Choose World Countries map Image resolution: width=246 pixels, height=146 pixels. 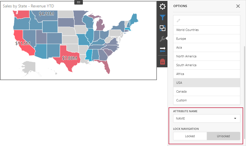point(207,30)
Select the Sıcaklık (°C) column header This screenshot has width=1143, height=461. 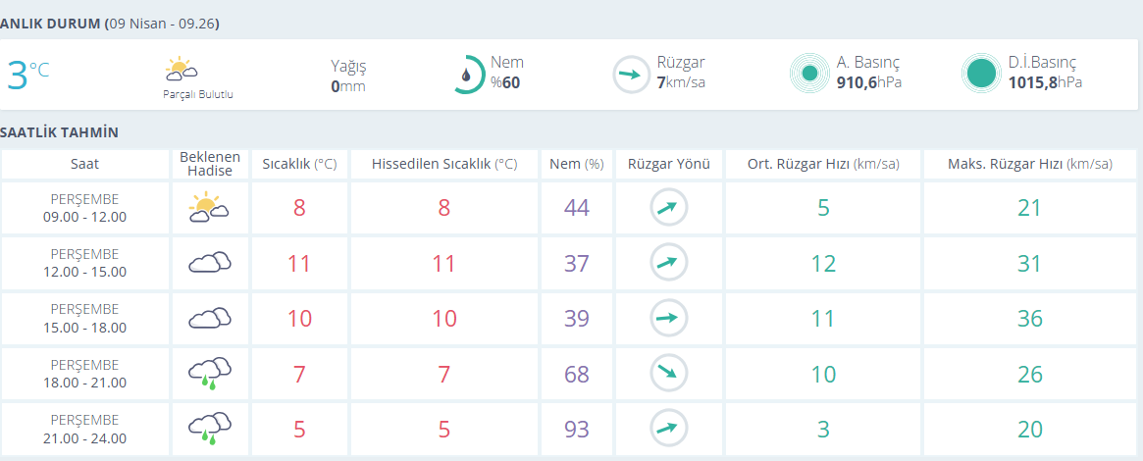(x=299, y=164)
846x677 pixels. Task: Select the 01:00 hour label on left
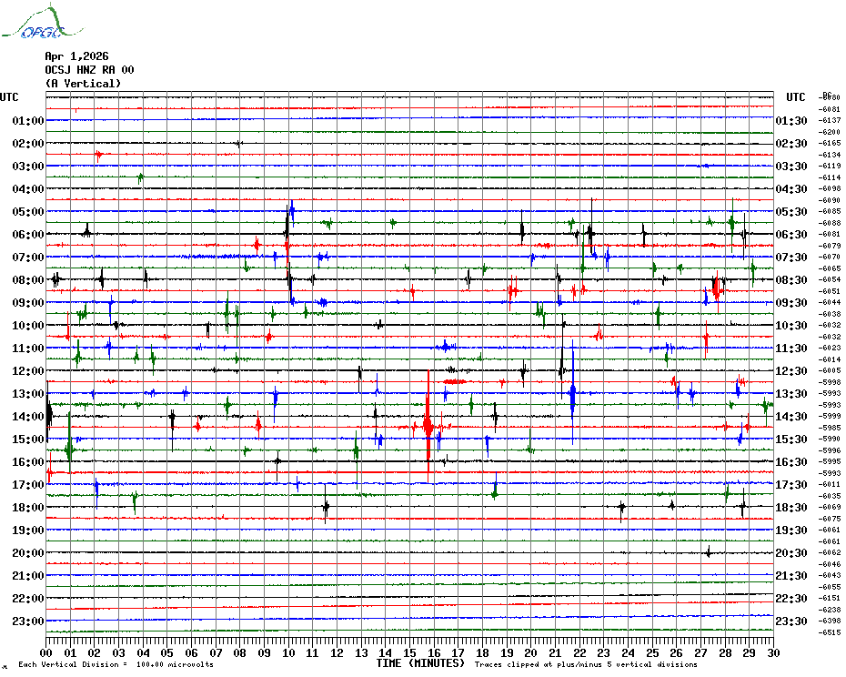(x=28, y=121)
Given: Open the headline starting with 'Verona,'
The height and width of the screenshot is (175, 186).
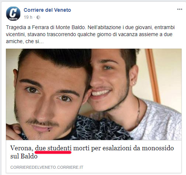Looking at the screenshot, I should pos(92,152).
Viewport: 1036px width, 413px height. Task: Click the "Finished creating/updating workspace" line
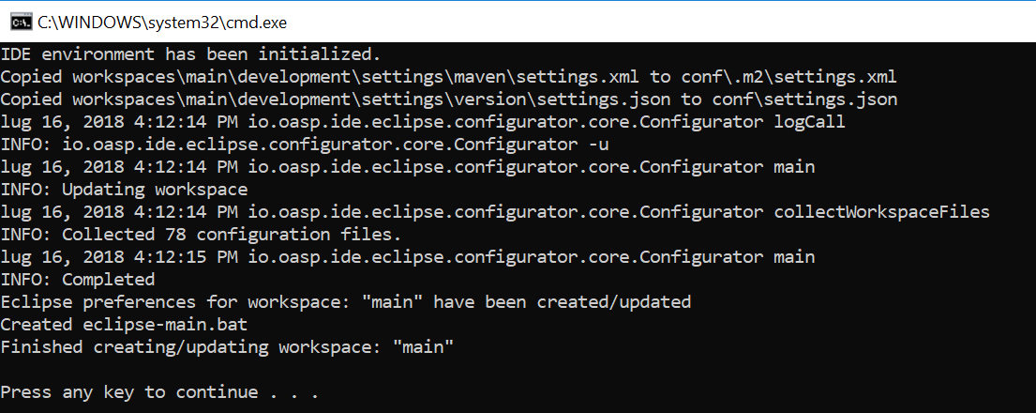click(x=227, y=346)
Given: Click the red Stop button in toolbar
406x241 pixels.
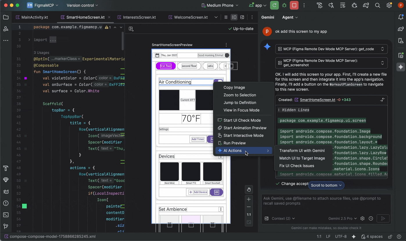Looking at the screenshot, I should 294,5.
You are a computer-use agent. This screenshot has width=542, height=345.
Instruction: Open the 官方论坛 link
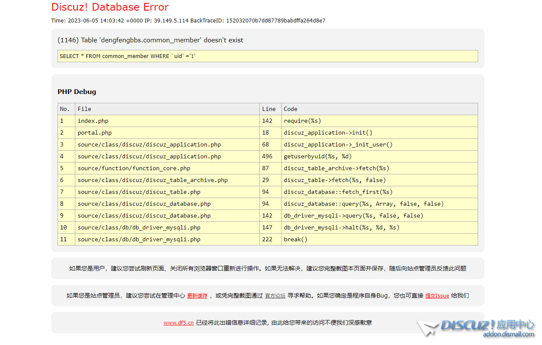(x=275, y=296)
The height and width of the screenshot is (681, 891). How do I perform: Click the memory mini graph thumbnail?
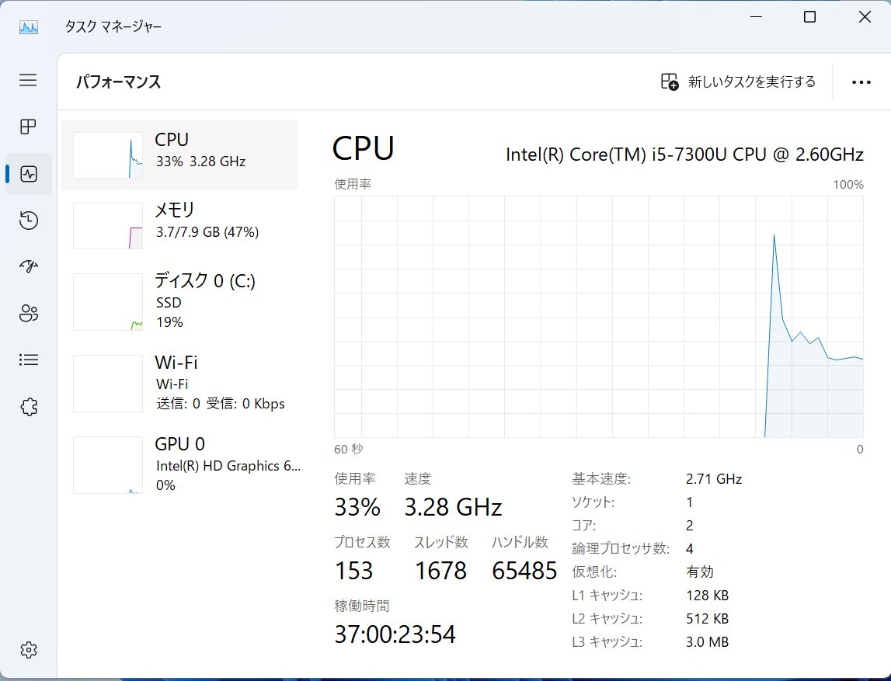click(108, 226)
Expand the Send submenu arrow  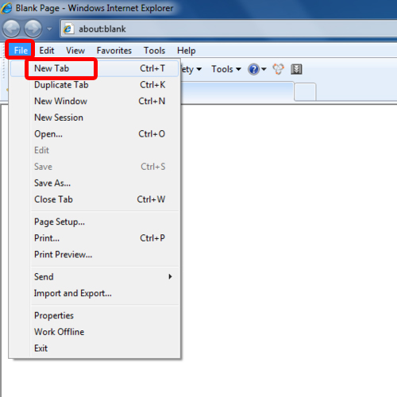point(170,276)
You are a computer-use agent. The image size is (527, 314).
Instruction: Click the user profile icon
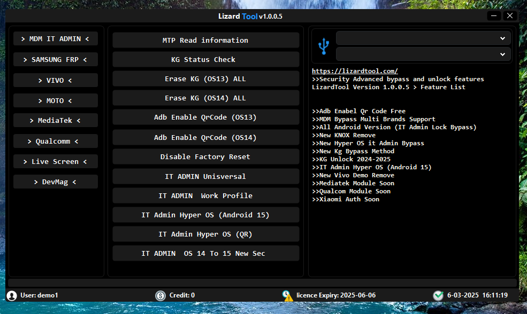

+ + +

**Work order:**
For the string "computer", search the preceding data and copy every line that includes it.

**Exercise answer:**
You are a computer-use agent. This screenshot has width=542, height=345.
You are a computer-use agent. The image size is (527, 314).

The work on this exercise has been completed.